Os jogadores da Ponte Preta decidiram não treinar nesta quinta-feira (7) em protesto contra o atraso no pagamento dos salários referentes ao mês de junho. A paralisação ocorreu no CT do Jardim Eulina, onde estava programado o treino do dia. O elenco compareceu ao local aguardando uma reunião com a diretoria para resolver a situação, mas o encontro terminou sem acordo.
O presidente do clube, Marcos Eberlin, não compareceu. A diretoria foi representada pelo 2º vice-presidente Nenê Tognolo, mas nenhum acordo foi oficializado. Diante disso, os atletas optaram por não realizar o treinamento tático.
No momento, a paralisação é considerada pontual, e o grupo deve estar à disposição normalmente para enfrentar o Botafogo-PB neste sábado (9), às 17h, no Estádio Almeidão, em João Pessoa. O clube ainda não se posicionou sobre o caso.
Como funciona o acerto salarial
A prática adotada pela Ponte Preta é de pagar os salários até o fim do mês seguinte ao trabalhado. Assim, o prazo para o pagamento dos vencimentos de junho expirou em 31 de julho. Desde então, os jogadores esperavam que o depósito fosse feito até o quinto dia útil de agosto — o que também não ocorreu.
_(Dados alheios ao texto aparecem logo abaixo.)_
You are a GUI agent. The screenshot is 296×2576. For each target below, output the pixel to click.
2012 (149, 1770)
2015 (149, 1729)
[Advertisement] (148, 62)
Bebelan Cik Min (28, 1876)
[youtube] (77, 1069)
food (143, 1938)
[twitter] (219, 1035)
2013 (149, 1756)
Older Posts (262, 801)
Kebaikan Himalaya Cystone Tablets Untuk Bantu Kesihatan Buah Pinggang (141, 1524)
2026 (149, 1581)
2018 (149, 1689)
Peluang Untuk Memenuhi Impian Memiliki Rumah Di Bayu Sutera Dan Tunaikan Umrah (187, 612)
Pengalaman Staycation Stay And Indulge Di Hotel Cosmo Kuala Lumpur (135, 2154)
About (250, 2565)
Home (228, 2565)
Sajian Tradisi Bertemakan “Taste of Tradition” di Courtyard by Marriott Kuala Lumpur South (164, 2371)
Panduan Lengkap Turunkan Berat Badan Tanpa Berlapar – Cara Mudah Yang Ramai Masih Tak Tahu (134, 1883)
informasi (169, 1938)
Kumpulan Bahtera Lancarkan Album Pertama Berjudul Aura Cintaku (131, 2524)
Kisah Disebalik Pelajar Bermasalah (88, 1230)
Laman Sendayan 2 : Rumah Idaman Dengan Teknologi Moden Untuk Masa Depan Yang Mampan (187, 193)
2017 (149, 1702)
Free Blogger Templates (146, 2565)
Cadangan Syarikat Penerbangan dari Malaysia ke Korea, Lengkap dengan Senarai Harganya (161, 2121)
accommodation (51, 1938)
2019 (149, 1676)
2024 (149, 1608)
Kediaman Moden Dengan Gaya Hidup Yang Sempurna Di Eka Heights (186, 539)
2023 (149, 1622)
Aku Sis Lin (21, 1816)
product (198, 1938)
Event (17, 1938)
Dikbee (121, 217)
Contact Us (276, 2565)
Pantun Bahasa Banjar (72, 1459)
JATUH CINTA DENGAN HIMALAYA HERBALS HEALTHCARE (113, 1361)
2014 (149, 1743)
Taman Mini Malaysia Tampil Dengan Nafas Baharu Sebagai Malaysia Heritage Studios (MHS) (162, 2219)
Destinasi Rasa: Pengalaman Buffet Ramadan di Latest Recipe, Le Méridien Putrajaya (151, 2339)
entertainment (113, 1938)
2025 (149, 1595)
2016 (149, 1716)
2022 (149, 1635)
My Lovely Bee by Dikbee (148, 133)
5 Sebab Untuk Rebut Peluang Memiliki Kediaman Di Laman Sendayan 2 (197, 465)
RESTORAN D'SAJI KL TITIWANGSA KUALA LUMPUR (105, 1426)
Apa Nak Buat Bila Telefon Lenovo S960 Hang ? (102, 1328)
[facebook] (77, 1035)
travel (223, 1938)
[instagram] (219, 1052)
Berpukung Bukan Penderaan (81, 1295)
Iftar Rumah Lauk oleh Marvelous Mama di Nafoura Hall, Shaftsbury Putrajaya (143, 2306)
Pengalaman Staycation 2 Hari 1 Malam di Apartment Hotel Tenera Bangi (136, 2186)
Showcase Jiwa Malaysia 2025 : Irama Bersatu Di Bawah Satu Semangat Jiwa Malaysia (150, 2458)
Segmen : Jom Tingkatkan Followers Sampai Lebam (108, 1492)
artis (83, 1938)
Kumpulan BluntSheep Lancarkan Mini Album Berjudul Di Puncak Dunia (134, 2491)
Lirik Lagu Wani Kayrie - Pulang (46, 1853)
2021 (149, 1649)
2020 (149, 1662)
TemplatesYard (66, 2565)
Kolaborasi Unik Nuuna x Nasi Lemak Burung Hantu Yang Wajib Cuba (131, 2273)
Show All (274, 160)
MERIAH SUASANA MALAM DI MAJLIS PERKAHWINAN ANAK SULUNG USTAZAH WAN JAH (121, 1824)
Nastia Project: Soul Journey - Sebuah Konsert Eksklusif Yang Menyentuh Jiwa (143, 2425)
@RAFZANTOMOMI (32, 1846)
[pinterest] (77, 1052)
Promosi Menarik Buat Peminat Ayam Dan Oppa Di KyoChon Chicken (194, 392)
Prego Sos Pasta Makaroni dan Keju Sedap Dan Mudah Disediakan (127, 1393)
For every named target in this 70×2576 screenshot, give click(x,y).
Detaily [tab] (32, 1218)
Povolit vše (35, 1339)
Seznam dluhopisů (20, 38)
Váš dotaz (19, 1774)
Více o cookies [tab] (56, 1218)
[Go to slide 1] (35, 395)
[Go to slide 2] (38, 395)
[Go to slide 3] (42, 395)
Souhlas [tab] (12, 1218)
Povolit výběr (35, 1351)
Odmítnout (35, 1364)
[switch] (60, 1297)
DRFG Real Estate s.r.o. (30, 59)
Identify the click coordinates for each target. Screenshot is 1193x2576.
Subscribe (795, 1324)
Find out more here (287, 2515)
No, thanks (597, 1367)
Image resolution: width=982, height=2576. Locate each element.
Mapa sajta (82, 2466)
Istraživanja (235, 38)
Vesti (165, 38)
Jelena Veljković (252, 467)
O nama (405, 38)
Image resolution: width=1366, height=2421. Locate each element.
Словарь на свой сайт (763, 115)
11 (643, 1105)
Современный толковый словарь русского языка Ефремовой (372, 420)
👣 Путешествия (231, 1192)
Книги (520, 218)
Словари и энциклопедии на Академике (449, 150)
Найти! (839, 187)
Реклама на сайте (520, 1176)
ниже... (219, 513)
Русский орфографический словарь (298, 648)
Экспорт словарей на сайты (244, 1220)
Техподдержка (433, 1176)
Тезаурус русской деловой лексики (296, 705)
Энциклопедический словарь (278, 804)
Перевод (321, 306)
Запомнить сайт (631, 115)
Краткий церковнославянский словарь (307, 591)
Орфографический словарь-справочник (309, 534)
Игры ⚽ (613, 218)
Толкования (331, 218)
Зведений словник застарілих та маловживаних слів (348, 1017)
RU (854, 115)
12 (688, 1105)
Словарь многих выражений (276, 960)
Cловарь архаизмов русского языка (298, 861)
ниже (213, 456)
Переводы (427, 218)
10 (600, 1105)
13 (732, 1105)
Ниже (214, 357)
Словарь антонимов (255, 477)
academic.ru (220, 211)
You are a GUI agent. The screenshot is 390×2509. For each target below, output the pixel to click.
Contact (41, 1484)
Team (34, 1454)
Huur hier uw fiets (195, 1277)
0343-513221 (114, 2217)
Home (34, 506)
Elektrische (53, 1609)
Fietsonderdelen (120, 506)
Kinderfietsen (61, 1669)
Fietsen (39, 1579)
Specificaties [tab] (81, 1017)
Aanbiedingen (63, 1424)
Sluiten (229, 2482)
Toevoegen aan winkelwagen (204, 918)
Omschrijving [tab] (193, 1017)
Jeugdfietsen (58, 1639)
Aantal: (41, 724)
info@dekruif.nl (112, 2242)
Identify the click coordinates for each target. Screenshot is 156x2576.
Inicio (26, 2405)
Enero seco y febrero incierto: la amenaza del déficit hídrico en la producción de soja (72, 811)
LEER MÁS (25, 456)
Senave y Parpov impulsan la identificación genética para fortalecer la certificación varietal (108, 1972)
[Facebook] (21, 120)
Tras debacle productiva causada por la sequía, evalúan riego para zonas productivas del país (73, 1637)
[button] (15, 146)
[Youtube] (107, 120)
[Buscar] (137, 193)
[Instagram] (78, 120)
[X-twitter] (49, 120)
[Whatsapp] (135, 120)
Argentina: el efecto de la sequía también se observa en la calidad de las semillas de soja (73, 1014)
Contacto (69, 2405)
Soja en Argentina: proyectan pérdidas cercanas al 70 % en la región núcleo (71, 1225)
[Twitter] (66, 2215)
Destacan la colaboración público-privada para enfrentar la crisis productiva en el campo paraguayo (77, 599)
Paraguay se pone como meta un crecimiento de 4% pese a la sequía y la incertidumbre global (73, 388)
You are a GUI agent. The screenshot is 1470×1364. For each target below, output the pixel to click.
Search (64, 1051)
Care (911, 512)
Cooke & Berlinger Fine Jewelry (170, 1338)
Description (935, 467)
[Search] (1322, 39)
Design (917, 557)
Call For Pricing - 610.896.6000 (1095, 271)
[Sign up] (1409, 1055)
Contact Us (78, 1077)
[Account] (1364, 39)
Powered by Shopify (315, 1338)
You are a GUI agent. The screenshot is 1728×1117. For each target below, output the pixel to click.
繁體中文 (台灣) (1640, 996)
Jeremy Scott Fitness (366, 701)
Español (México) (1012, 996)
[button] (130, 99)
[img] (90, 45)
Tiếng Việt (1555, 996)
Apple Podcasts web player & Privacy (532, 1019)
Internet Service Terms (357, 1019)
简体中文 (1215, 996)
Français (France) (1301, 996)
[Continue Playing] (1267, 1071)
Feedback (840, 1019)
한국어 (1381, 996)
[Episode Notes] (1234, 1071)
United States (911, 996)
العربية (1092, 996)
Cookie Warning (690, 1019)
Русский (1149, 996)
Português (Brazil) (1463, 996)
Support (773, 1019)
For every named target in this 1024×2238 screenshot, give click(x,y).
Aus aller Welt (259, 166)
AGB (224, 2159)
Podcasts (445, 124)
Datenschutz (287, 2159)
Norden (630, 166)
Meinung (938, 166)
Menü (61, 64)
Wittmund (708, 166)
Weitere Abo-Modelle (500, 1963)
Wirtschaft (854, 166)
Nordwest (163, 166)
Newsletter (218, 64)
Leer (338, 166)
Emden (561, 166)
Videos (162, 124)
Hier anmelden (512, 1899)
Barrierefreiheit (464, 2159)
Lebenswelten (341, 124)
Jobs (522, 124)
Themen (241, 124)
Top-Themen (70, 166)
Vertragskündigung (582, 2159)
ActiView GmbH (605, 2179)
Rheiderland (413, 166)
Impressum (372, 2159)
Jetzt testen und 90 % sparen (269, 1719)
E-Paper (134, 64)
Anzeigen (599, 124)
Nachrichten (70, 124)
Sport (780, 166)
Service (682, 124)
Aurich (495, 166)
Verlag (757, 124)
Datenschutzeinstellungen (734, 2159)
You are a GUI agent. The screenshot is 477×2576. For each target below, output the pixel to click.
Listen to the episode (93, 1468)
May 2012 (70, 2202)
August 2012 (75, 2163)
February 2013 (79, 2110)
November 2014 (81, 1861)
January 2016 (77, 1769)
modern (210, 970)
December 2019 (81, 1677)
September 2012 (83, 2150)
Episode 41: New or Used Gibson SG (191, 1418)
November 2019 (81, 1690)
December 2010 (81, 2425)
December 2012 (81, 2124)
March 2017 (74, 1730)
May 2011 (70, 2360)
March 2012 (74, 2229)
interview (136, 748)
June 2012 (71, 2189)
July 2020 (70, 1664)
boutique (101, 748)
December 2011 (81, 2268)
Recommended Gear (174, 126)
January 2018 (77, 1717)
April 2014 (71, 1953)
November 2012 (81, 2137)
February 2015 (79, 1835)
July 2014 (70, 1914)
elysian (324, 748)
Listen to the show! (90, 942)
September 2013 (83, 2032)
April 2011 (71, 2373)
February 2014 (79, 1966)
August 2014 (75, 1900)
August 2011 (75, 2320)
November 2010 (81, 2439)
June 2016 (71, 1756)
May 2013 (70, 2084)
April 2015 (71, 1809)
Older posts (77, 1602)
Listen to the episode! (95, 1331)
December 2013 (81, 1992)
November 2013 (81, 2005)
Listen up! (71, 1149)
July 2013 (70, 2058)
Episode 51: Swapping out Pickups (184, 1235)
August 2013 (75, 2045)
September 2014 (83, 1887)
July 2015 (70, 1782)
A comissão técnica, por sua vez, está com salários em atraso desde maio. O mesmo problema já havia ocorrido com os pagamentos daquele mês, que só foram regularizados no início de julho. Contudo, o pagamento contemplou apenas os jogadores e não a comissão.
O clube atravessa um momento delicado financeiramente. No mês passado, a Ponte sofreu um transfer ban imposto pela Câmara Nacional de Resolução de Disputas (CNRD) após atrasar duas parcelas de um acordo firmado com a entidade.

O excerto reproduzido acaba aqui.